Inflammation and oxidative stress play important roles in the pathogenesis of neurodegenerative disorders such as stroke, traumatic injury, Parkinson disease, and Alzheimer disease. Paeonol, a natural compound extracted from Moutan cortex, is a potent anti-inflammatory and antioxidative agent. The aim of this study was to investigate the neuroprotective mechanisms of paeonol on lipopolysaccharide (LPS)-induced inflammation in rat primary microglia and 6-hydroxydopamine-induced oxidative damage in cortical neurons. In LPS-treated microglia, paeonol attenuated the overexpression of inducible nitric oxide synthase and cyclooxygenase 2, leading to the decrease in nitric oxide and prostaglandin E2 production, respectively. Paeonol also suppressed LPS-induced phosphorylation of extracellular signal-regulated kinase and Jun N-terminal kinase. In addition, LPS-stimulated NADPH oxidase activation and reactive oxygen species production were attenuated by paeonol. Paeonol-induced upregulation of heme oxygenase 1 was also observed.
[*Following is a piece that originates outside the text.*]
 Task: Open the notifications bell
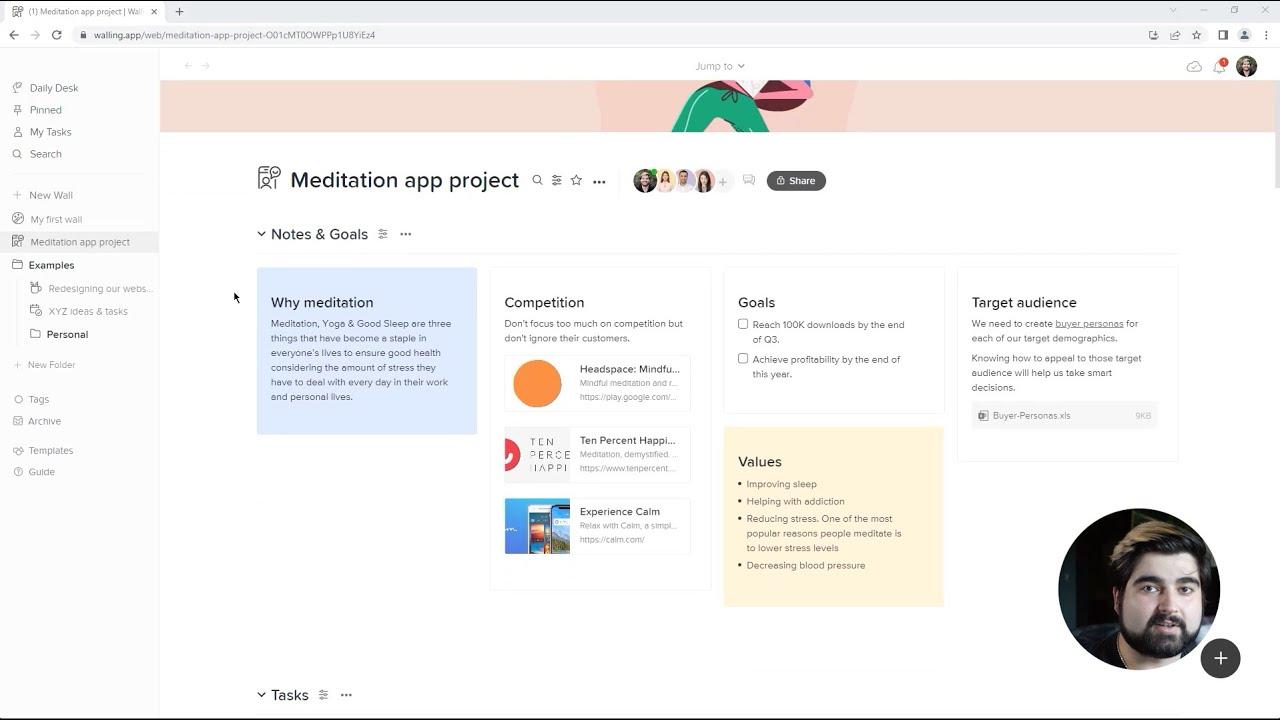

Moreover, paeonol attenuated LPS-treated microglia culture medium-induced neuron cells death. Posttreatment with paeonol also reduced inflammatory responses in LPS-activated microglia and increased cell viability in LPS-treated microglia culture medium-treated neurons. Furthermore, in 6-hydroxydopamine-treated cortical neurons, paeonol not only decreased reactive oxygen species production but also increased cell viability, superoxide dismutase activity, and the antiapoptotic protein B-cell lymphoma 2 expression. Taken together, the present results suggest that paeonol might be a potential neuroprotective agent via inhibiting microglia-mediated inflammation and oxidative stress-induced neuronal damage.